> **Aim of the task**: Set out the part of the material that runs from the line containing "This screenshot has" through the end as a numbered list, dropping any blank lines. Leave the pictures out of the list.

> **Records to use**:
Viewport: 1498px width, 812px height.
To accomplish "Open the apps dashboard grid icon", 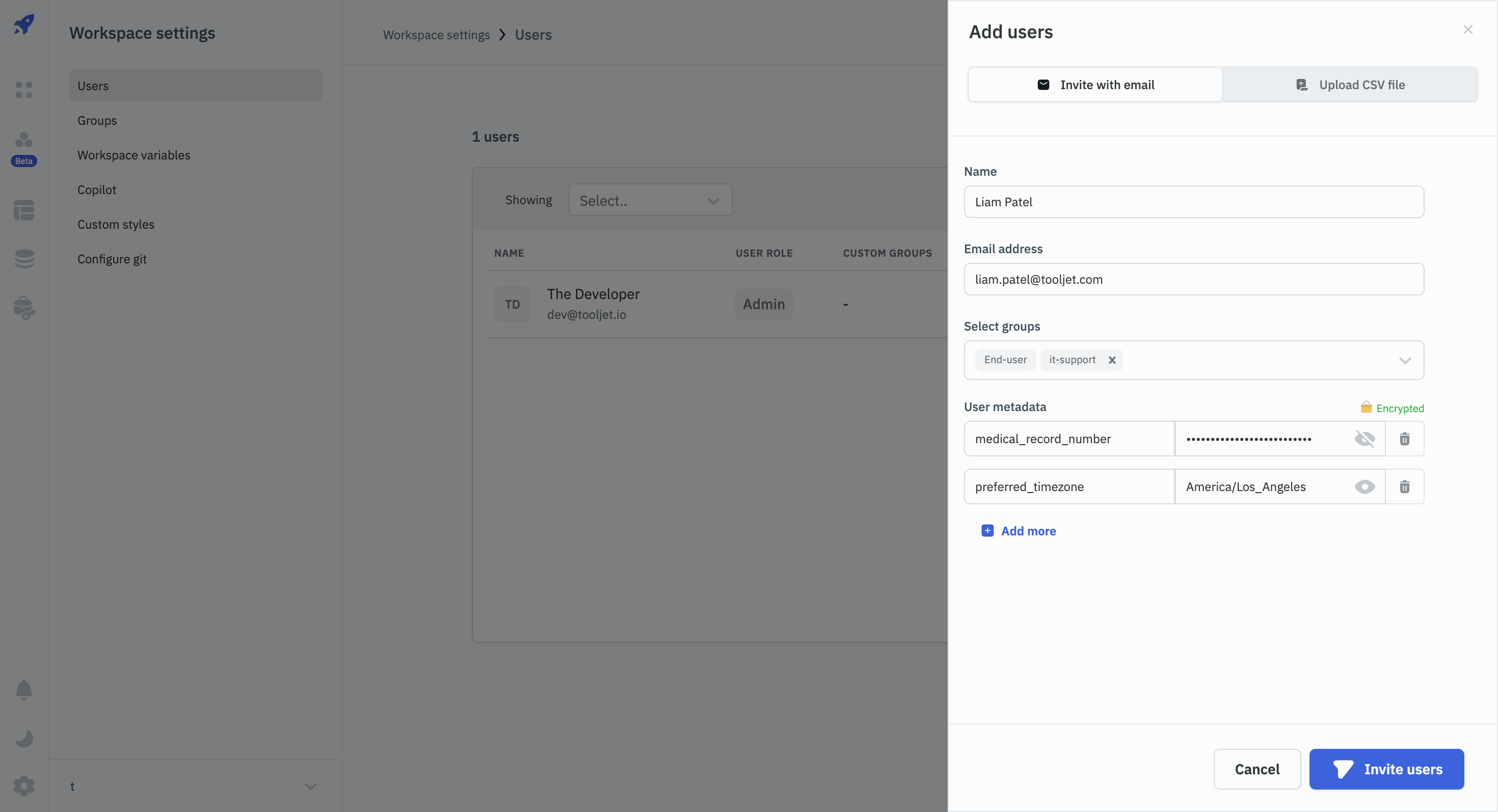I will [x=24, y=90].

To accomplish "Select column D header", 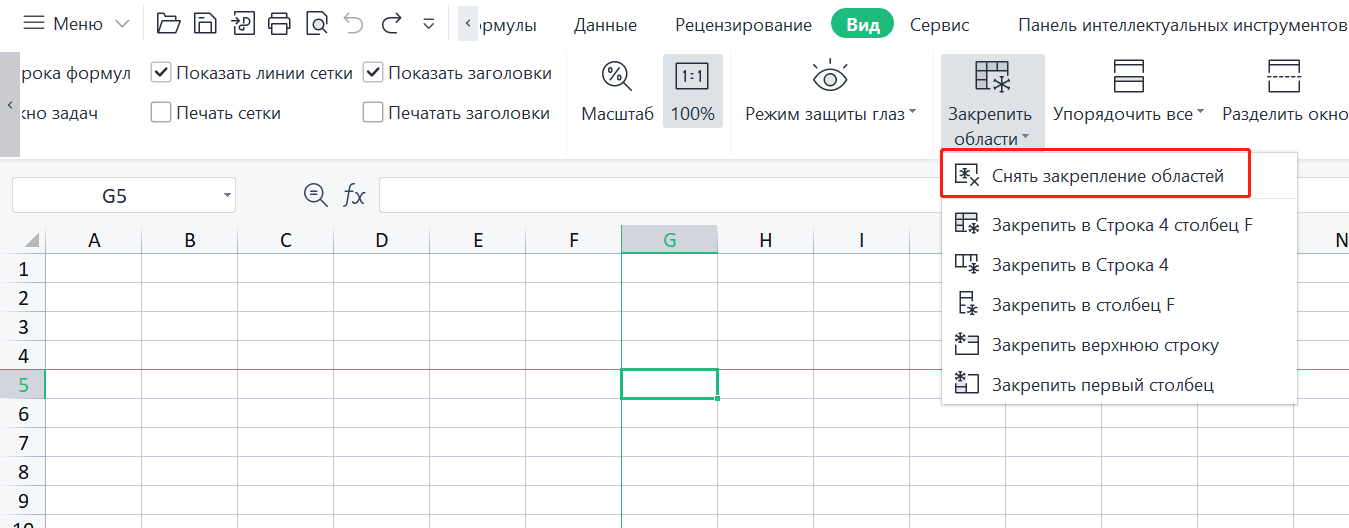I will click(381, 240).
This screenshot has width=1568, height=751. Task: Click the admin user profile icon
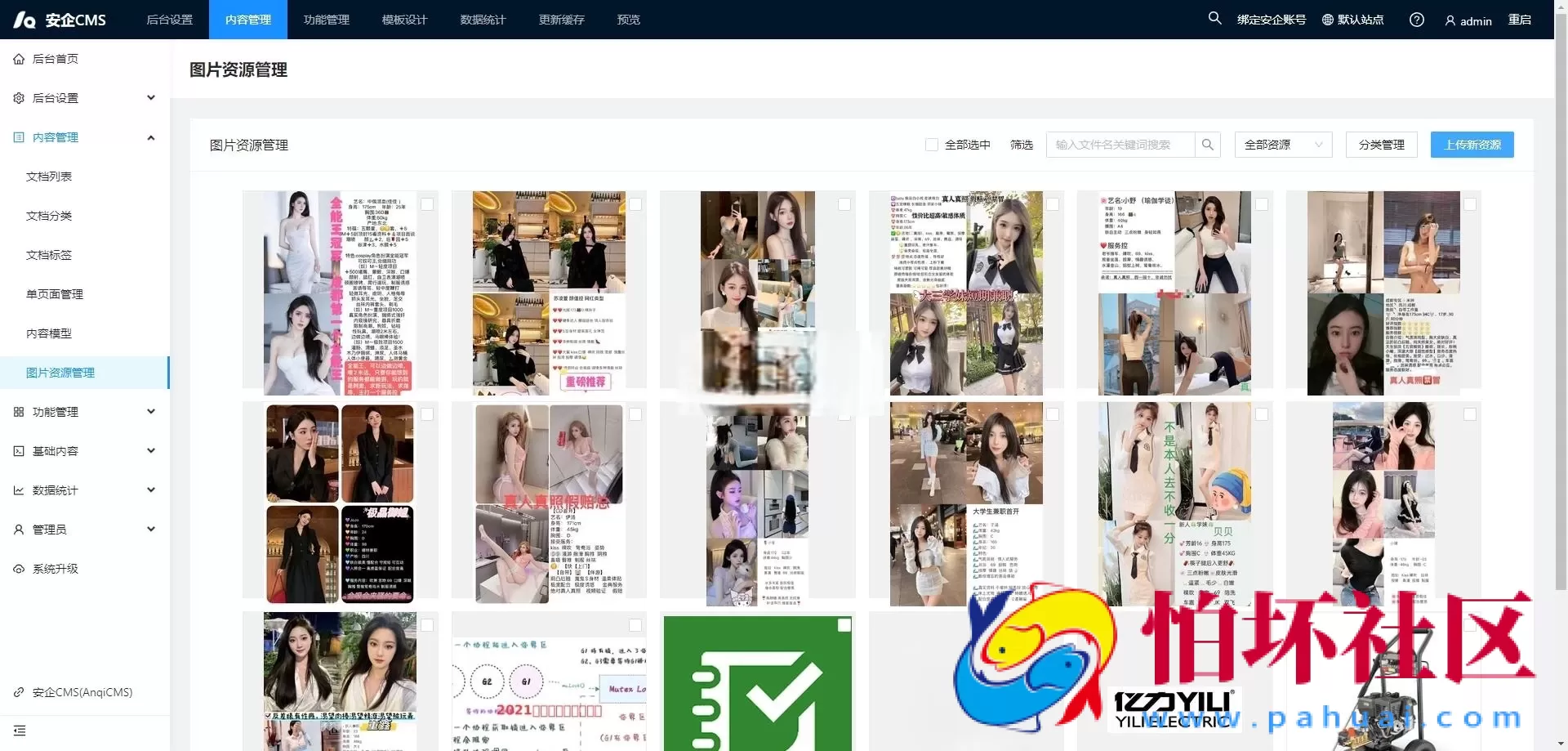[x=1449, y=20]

> **Solution for this exercise**:
1. This screenshot has width=1568, height=751. Task: Click the admin user profile icon
2. [x=1449, y=20]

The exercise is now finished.